* [Rows on where targets appear]

──────────────────────────────

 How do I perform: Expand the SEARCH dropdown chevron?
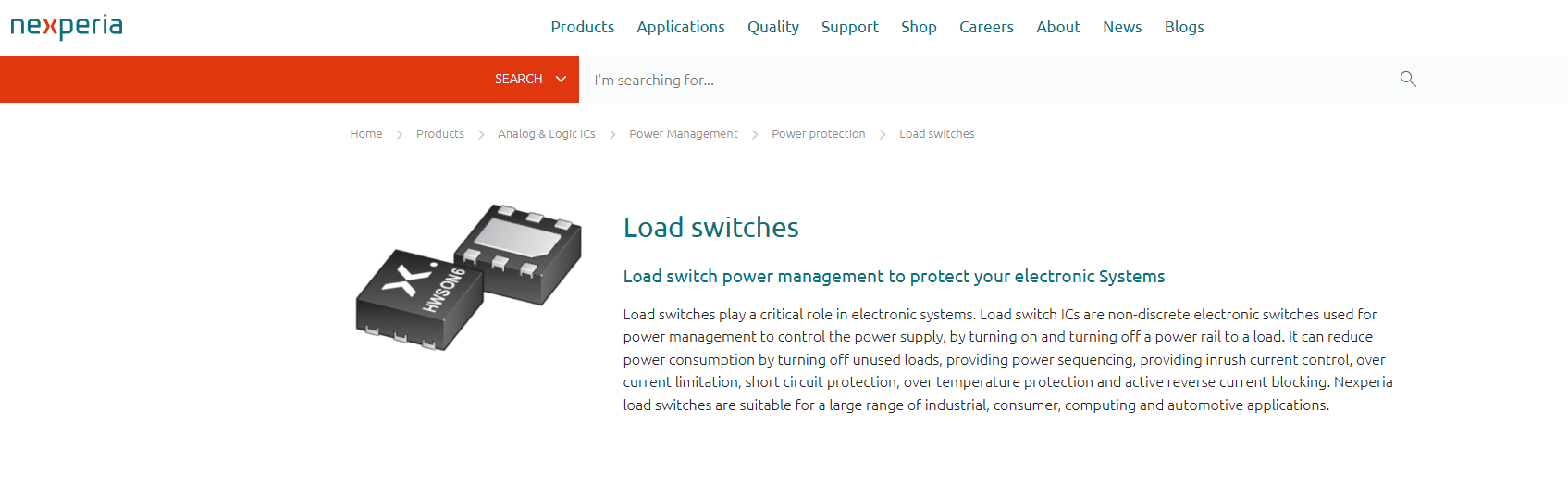pyautogui.click(x=561, y=80)
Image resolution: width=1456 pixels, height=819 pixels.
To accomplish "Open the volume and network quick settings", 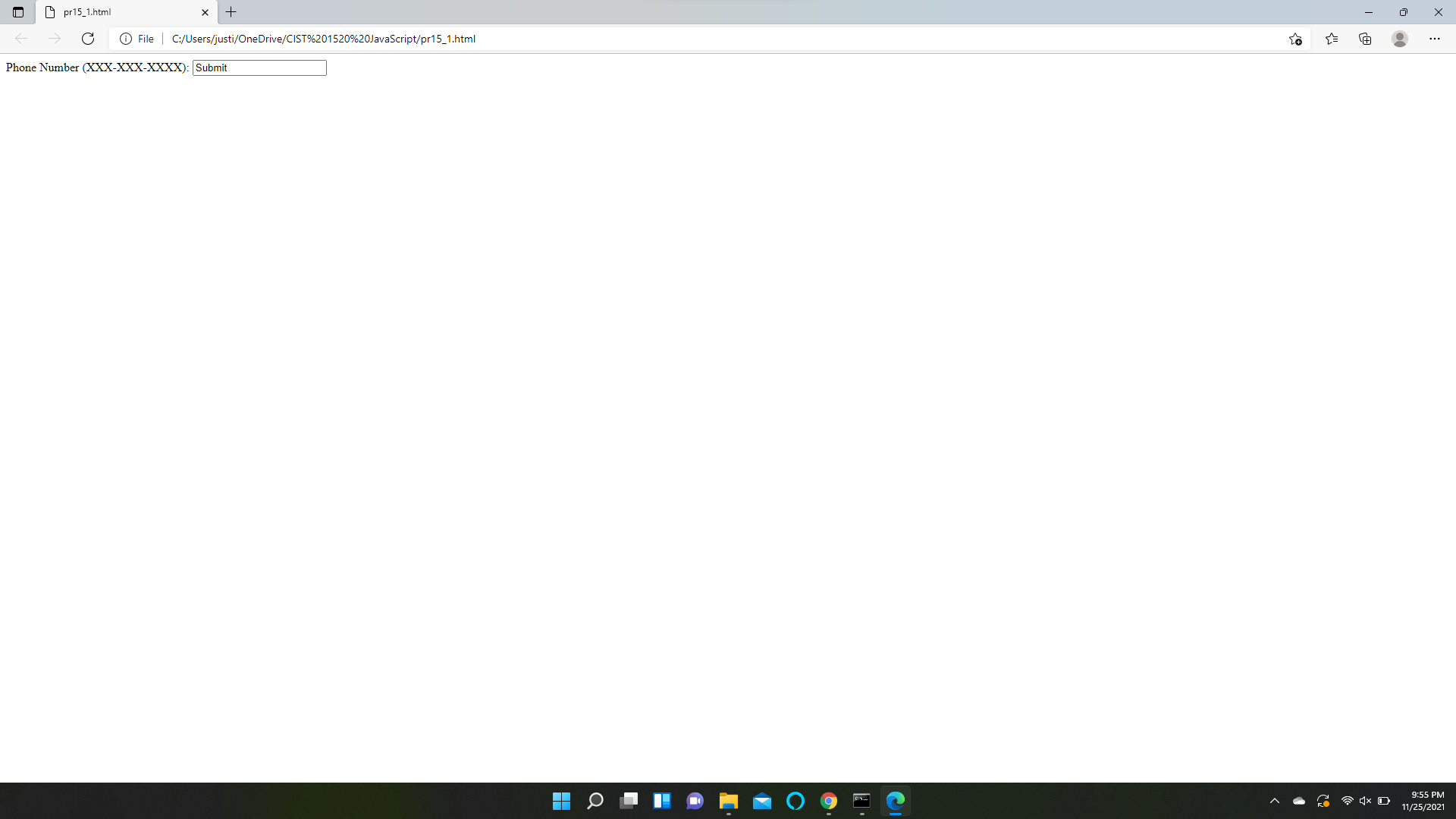I will pyautogui.click(x=1365, y=801).
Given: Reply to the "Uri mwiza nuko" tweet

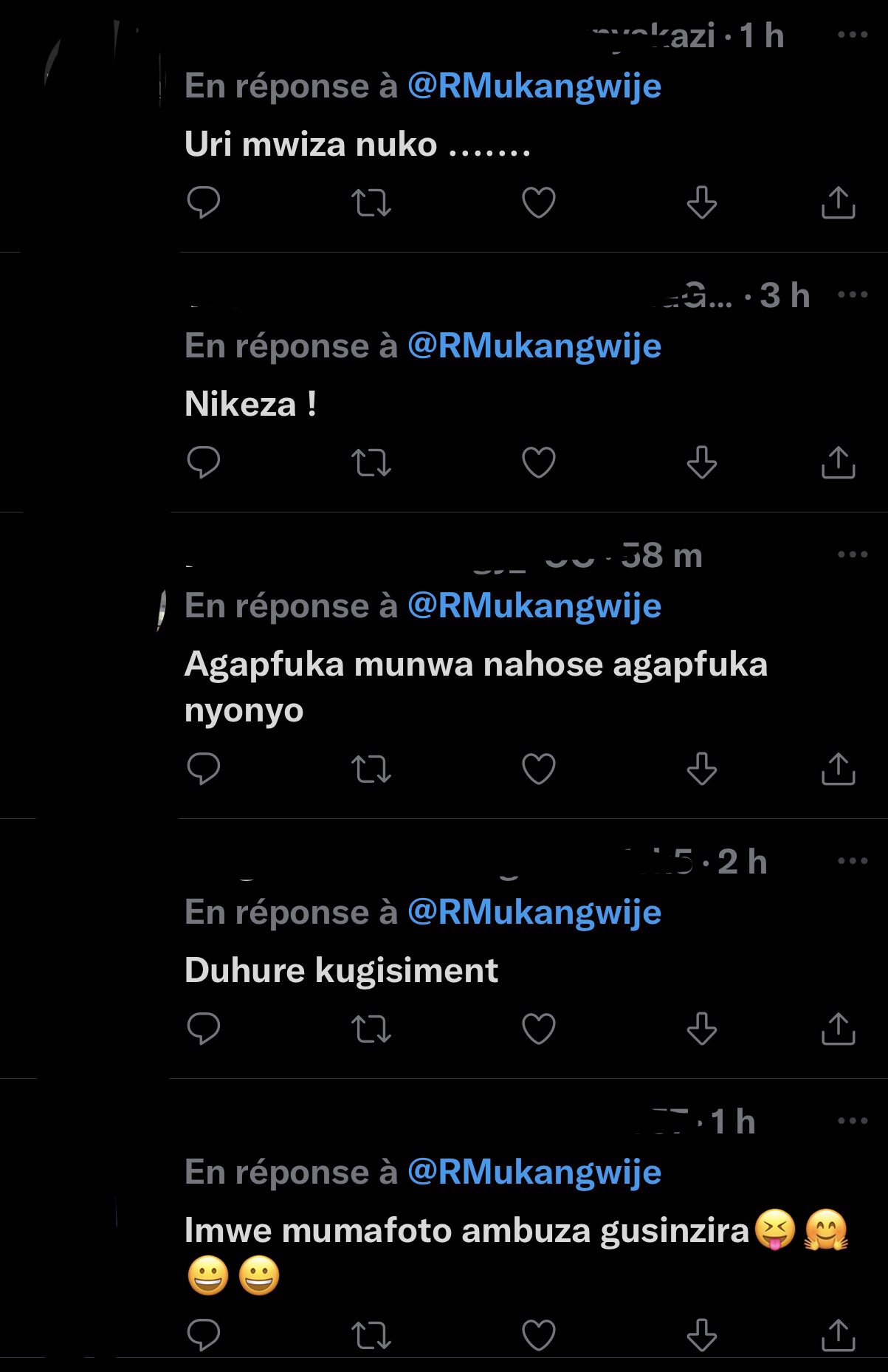Looking at the screenshot, I should tap(204, 202).
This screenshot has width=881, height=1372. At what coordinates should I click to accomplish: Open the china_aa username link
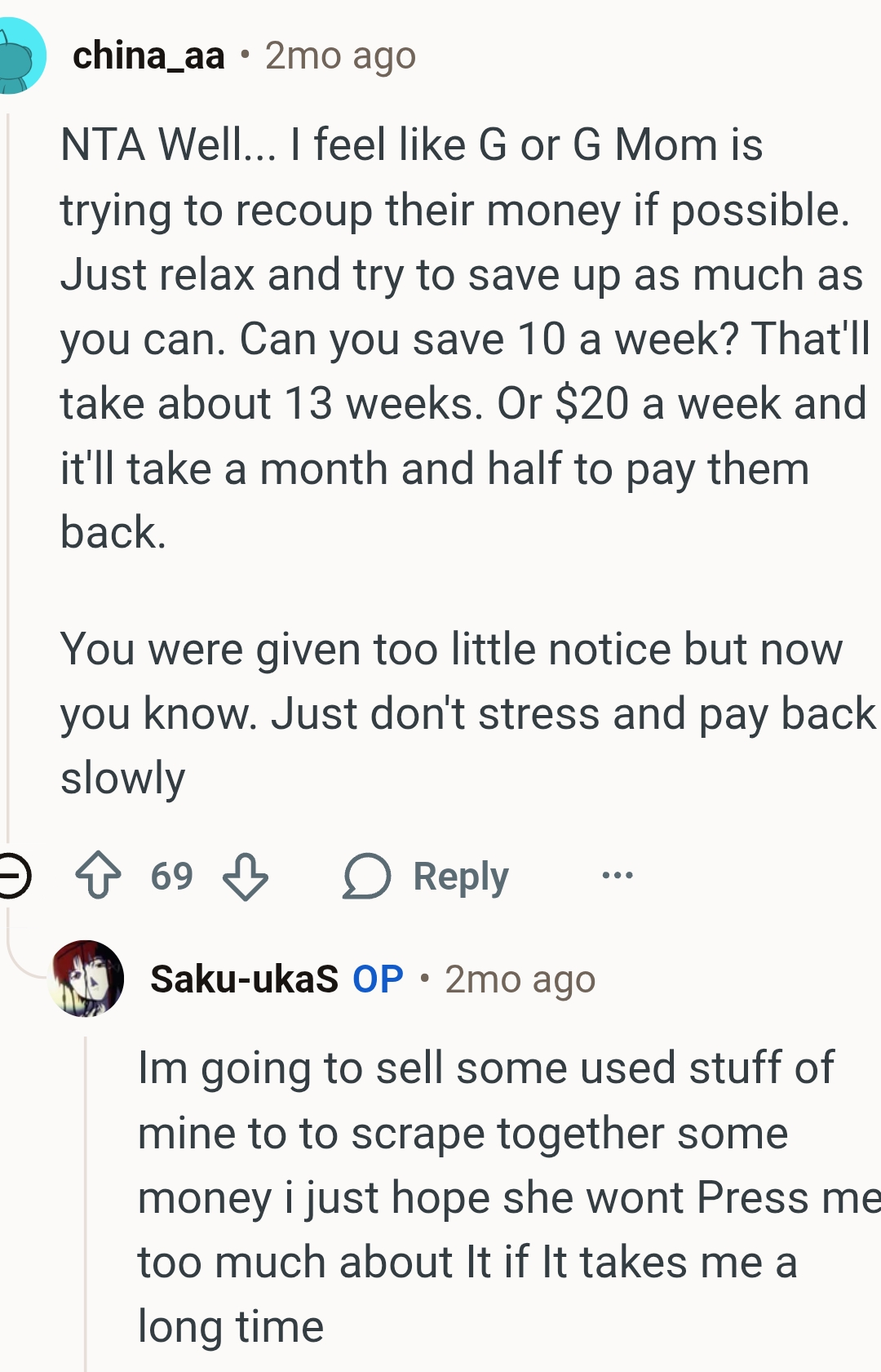pyautogui.click(x=148, y=56)
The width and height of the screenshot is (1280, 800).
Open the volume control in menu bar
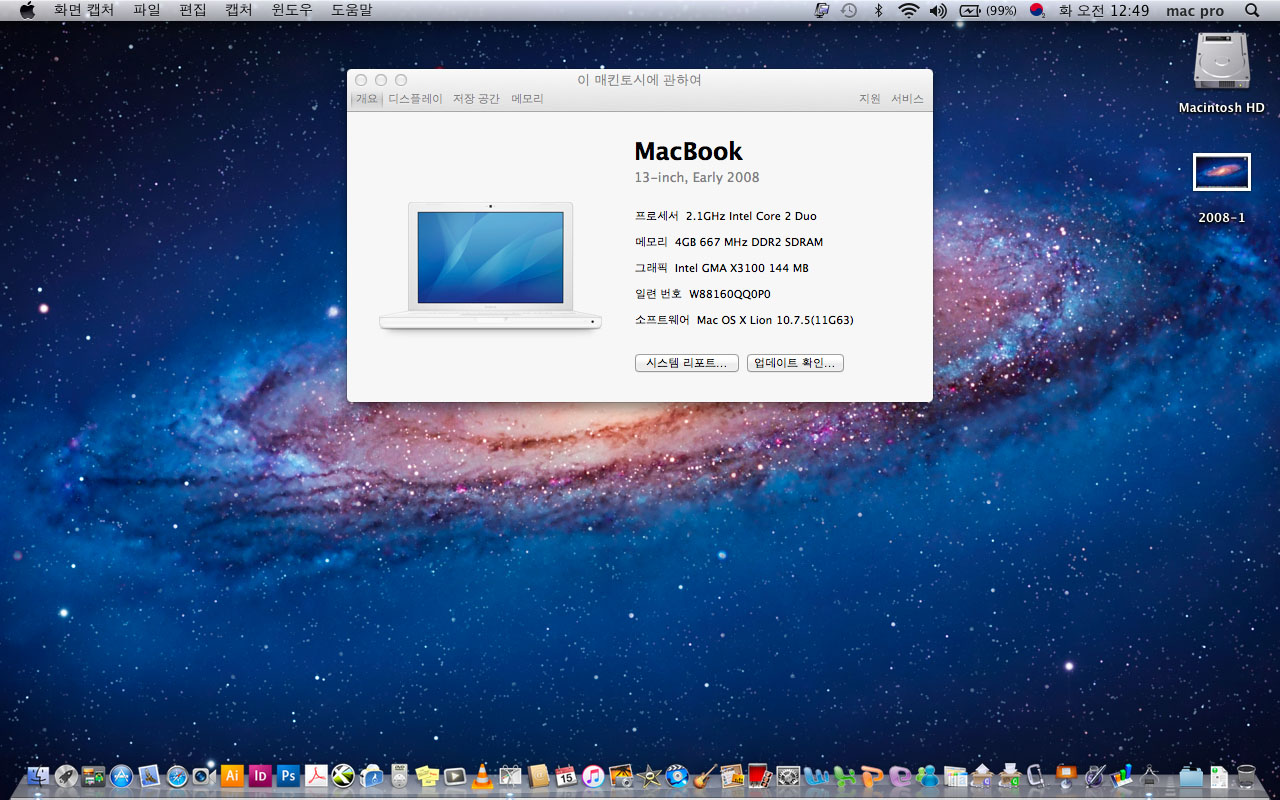(937, 10)
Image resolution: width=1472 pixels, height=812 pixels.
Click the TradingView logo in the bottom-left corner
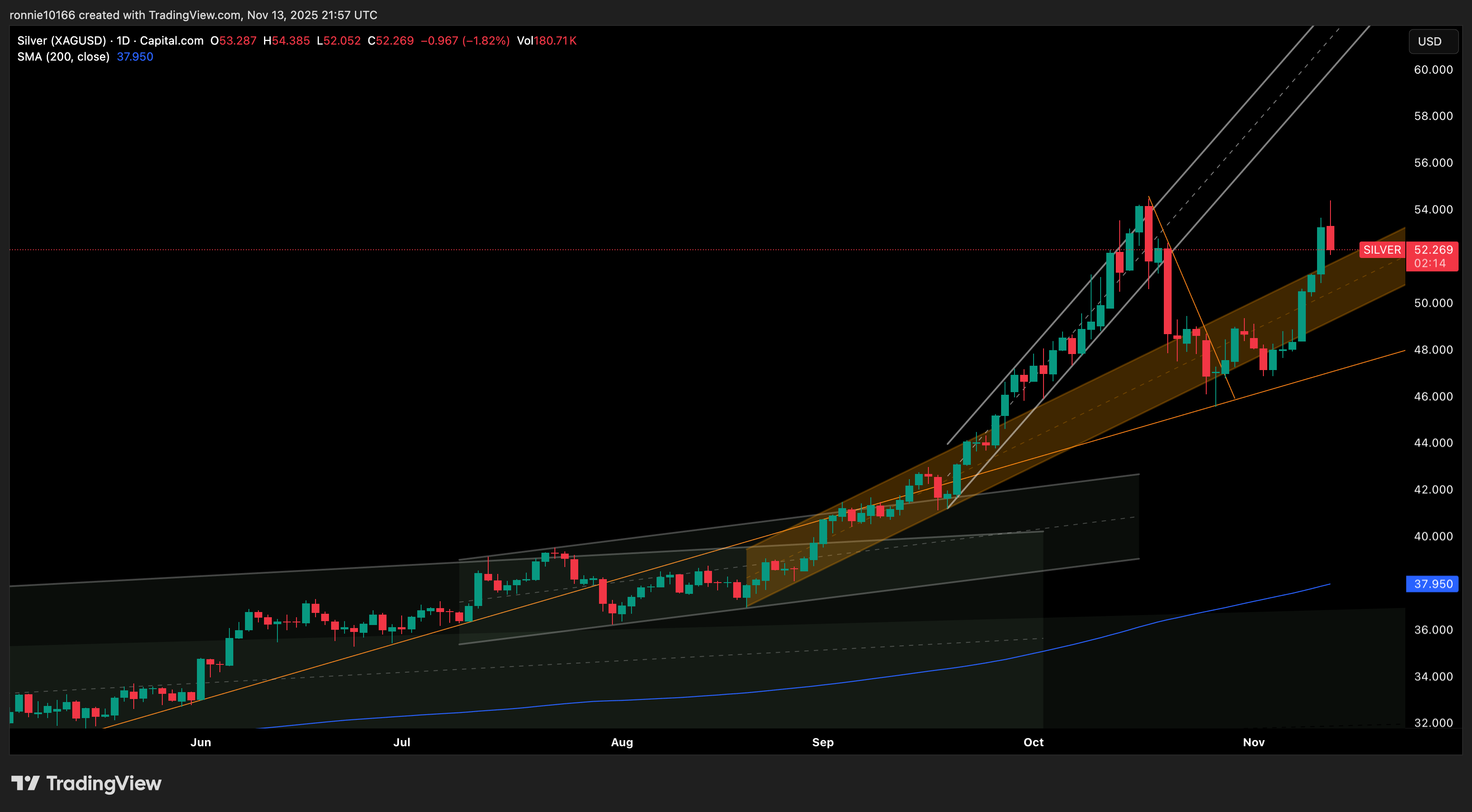(x=86, y=784)

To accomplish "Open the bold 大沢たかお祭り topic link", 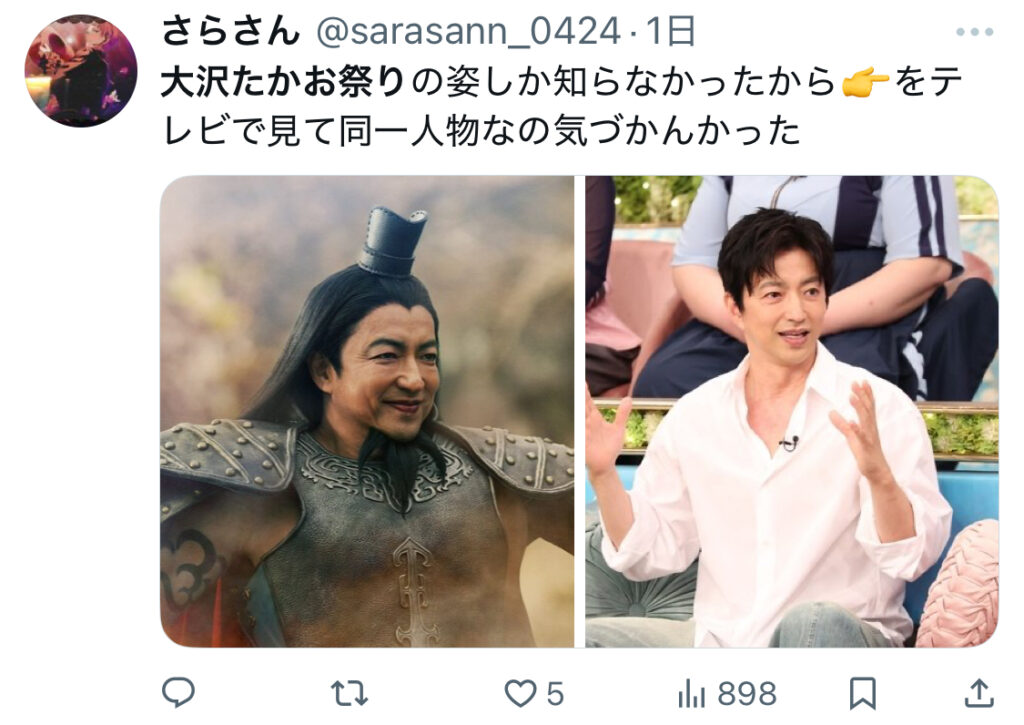I will pyautogui.click(x=283, y=82).
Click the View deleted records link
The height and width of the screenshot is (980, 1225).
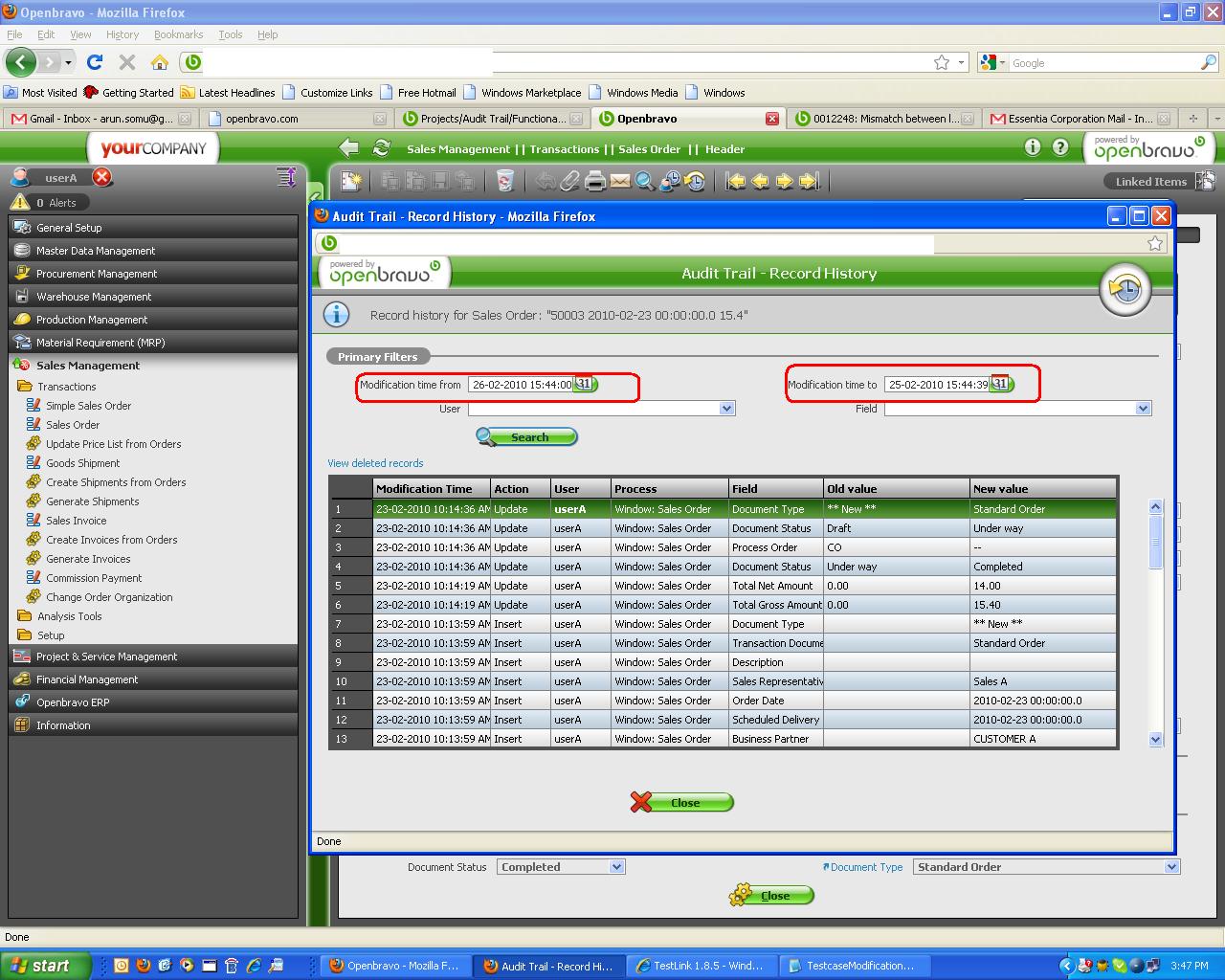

──────────────────────────────

* [WHAT TO WORK ON]
Please tally how many lines in the listing above contain the string "resolution", treating uppercase and lowercase as different, and reply with only that number.

* [RESPONSE TO THIS EXERCISE]
2